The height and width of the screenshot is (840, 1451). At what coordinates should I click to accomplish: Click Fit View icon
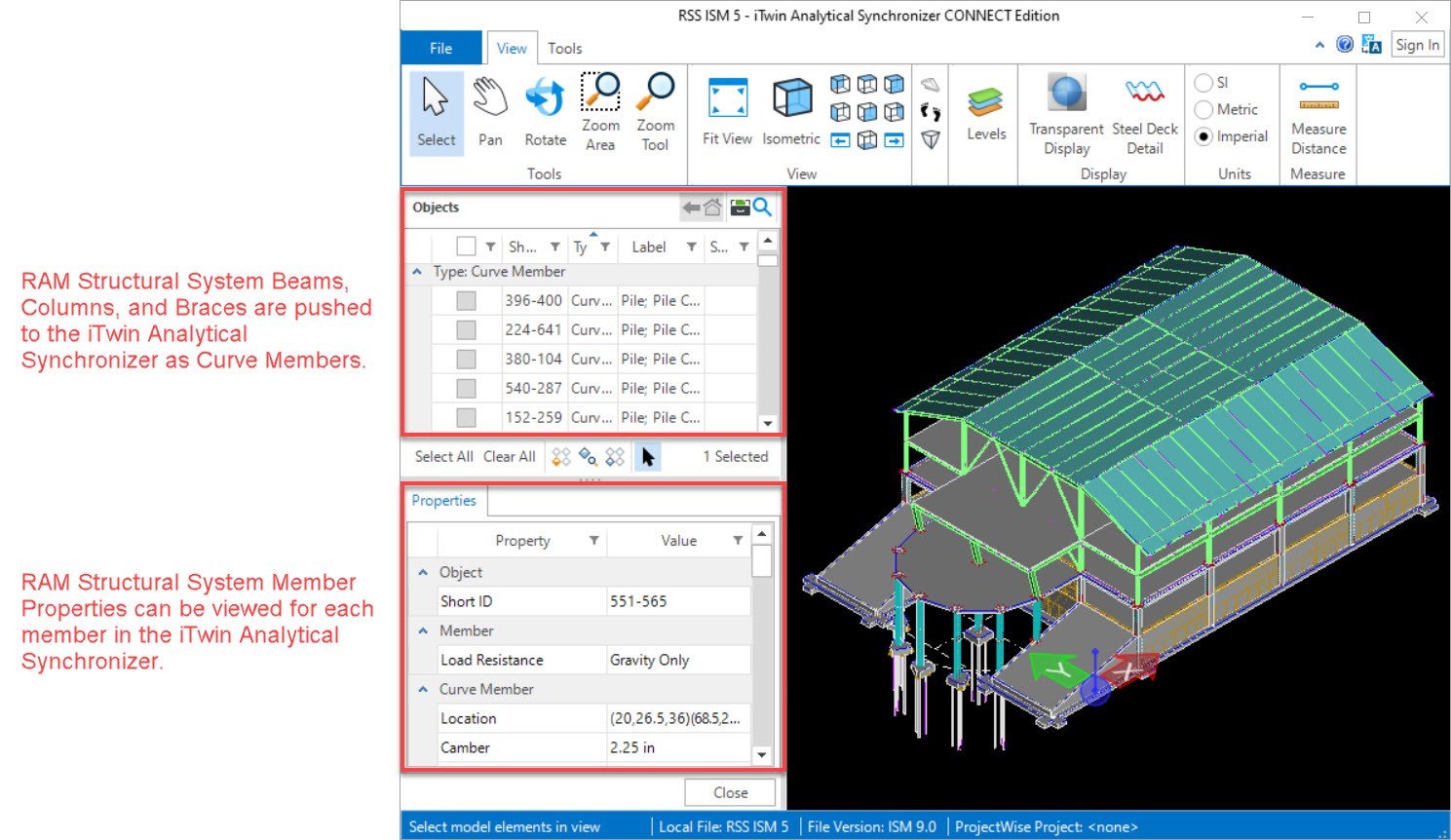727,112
^^^^^^^^^^^^^^^^
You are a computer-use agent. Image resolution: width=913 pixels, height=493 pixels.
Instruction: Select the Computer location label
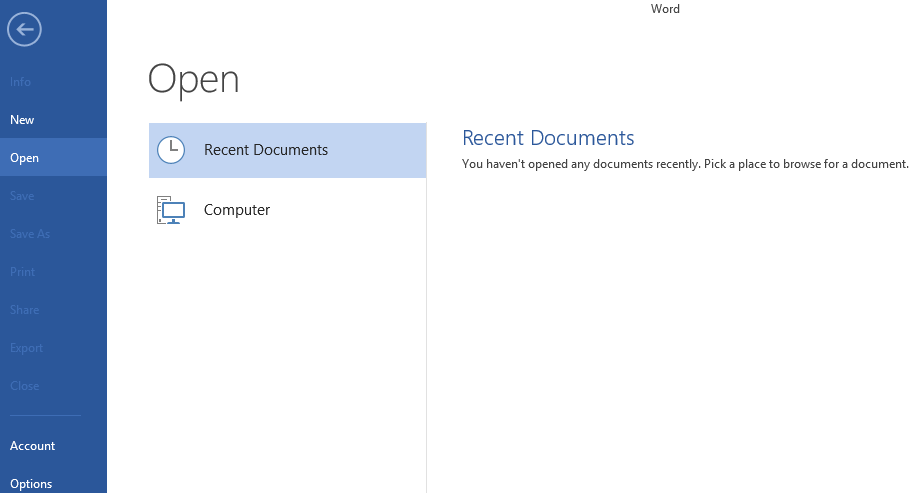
^^^^^^^^^^^^^^^^
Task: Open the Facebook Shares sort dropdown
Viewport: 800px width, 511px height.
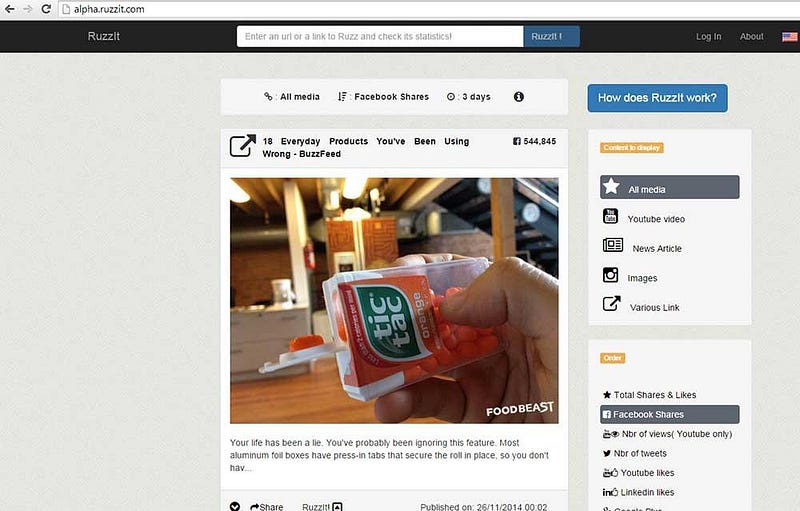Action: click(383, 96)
^^^^^^^^^^^^^^^^
All that is needed is the exact run of lines above from the line containing "You are a computer-use" through the line containing "Instruction: Select the", both of them included.

You are a computer-use agent. Image resolution: width=913 pixels, height=493 pixels.
Instruction: Select the Computer location label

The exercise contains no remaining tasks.